October. This is one of the peculiarly dangerous months to speculate in stocks. Other dangerous months are July, January, September, April, November, May, March, June, December, August and February.
- Mark Twain

10/3/15

Collateralized debt obligation in 16th century



Today's selection -- from Spain by Robert Goodwin. Though he had seemingly unlimited revenue in the form of gold and silver from the New World, Phillip II of Spain (1527-1598) squandered it all, and more, on war and became the first sovereign in history to declare bankruptcy. Spain lost the Netherlands as a result:

"The Spanish Crown borrowed in two basic ways. The foundation stone of sovereign debt was juros, a range of government bonds securitized in one way or another with a guaranteed rate of interest over the life of the loan. The interest was increasingly linked to some specific source of income, perhaps a lien against the alcabala, a sales tax raised in Castile on salt, wine and other commodities, or against the rents payable on certain Crown estates, and recovery of the payment was often the responsibility of the bankers themselves. Then there were the asientos, a bewildering kaleidoscope of floating debt usually agreed on an ad hoc basis in order to fund some particular project or campaign on which the Crown paid a very high rate of interest for a relatively short period, after which the creditors usually agreed to consolidate asientos into juros

"Until the 1560s, the bankers who lent money to the Crown largely did so out of their own pockets. But in a world awash with money the Genoese were determined to borrow as much as possible from the tradesmen, merchants, noblemen, farmers and even peasants from across Europe who wanted to lend it to them. They then found all sorts of ways of putting that money to work, but the Spanish Crown was always the major client which drove the whole debt market. In fact, Philip's government was so hungry to fund his huge expenditure that it regularly outbid more useful creditors such as farmers and industrialists, driving up interest rates and contributing to the rampant inflation that devalued the principal of Crown debt but was very damaging to the economy. 

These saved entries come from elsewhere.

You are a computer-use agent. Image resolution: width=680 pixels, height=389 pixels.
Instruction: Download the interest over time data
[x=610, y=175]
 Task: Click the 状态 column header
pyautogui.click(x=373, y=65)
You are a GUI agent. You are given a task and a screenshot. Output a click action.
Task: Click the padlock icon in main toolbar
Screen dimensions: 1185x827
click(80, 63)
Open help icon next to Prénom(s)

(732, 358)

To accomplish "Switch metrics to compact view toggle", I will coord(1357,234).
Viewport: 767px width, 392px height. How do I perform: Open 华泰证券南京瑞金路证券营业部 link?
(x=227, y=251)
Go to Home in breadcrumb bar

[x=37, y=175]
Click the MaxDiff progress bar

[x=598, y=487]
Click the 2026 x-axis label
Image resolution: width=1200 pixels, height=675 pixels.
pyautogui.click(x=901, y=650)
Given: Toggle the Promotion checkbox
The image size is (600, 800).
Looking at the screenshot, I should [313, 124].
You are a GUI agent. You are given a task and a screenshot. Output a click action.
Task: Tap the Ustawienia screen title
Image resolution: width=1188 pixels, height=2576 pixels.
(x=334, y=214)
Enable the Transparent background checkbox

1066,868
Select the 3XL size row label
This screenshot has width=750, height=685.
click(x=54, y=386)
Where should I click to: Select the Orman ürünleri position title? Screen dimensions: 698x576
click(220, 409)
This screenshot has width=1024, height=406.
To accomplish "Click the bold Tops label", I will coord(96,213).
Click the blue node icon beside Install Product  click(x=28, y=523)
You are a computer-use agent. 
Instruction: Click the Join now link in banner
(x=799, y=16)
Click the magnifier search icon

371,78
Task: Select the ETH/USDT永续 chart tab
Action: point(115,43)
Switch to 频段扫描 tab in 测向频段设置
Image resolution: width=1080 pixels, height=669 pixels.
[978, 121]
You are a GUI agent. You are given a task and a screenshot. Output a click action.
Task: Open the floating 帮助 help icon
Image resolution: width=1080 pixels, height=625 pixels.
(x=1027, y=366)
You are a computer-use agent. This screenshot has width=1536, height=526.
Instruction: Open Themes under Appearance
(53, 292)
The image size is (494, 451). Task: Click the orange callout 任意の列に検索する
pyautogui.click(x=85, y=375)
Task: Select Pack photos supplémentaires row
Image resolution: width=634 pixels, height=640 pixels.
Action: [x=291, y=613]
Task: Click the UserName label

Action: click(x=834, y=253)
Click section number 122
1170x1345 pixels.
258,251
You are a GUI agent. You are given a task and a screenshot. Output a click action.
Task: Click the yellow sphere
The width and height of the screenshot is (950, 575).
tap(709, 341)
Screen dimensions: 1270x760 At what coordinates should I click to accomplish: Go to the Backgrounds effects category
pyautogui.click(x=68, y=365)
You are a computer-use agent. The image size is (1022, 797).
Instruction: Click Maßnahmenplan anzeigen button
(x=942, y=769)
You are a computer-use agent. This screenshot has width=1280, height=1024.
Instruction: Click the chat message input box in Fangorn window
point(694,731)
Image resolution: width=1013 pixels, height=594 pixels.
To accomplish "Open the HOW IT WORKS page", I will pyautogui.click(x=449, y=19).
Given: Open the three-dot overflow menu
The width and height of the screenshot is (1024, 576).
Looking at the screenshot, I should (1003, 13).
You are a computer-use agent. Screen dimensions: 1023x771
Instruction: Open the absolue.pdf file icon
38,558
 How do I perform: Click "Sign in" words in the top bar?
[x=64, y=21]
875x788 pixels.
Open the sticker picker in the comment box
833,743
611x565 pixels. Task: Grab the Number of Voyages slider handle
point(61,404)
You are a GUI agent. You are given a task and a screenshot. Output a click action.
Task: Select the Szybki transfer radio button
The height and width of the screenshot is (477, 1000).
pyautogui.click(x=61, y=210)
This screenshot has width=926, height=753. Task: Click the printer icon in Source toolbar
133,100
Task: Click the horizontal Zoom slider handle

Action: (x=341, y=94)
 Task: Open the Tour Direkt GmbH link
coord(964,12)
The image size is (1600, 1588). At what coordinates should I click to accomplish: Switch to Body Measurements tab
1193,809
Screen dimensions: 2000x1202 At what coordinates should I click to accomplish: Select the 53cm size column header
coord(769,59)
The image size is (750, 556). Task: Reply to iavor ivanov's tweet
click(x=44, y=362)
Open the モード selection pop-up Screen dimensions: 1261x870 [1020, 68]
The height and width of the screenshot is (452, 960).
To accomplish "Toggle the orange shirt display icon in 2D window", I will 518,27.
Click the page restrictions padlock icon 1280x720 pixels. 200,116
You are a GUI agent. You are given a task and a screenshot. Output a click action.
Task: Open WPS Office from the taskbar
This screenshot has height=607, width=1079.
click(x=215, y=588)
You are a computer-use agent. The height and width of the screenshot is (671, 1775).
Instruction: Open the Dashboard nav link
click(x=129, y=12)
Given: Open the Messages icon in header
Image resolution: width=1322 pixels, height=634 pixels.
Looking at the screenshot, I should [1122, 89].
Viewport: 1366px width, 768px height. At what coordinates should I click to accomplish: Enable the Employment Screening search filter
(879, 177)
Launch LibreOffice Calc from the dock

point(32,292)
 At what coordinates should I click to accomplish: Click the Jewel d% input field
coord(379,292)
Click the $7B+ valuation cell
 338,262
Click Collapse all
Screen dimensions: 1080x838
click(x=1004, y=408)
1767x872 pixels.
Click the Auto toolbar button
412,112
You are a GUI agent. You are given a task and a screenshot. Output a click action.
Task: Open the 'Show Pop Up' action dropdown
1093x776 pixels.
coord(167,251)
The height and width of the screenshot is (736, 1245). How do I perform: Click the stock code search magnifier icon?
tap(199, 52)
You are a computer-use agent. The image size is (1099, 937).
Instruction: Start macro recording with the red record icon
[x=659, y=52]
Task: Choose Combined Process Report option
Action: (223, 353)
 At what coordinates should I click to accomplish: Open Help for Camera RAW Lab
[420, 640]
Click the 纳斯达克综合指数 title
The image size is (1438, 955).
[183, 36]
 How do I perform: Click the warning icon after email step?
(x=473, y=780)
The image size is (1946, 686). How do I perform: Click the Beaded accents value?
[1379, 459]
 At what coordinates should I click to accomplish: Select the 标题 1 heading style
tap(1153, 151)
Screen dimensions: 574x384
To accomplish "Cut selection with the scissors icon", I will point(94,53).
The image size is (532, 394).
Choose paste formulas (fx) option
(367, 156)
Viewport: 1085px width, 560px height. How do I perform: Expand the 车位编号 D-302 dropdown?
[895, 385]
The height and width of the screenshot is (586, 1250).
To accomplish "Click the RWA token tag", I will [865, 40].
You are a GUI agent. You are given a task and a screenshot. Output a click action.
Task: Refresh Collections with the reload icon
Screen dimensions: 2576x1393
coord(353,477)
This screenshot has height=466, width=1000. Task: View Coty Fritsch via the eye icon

A shipyard on the river Guadalquivir in 16th century Seville
"The crucial innovation of the Genoese bankers was to create' a secondary market in Spanish sovereign debt by selling shares in the juros they held to a range of investors, but especially to Spanish ecclesiastical foundations, to the growing middle class, such as lawyers and doctors, and to some noble families. They spread the risk associated with a range of juros across a large number of investors, establishing a sort of primitive collateralized debt obligation. The Genoese achieved especially lucrative premiums because the size of their operation allowed them to negotiate on favourable terms with the Crown. As Sarabia de la Calle explained, 'because they are considered so creditworthy, they pay much less interest than the princes who pay at an expensive rate'. But, almost more importantly, they were exceptionally talented at extracting income from the often unreliable sources of revenue put up as security. 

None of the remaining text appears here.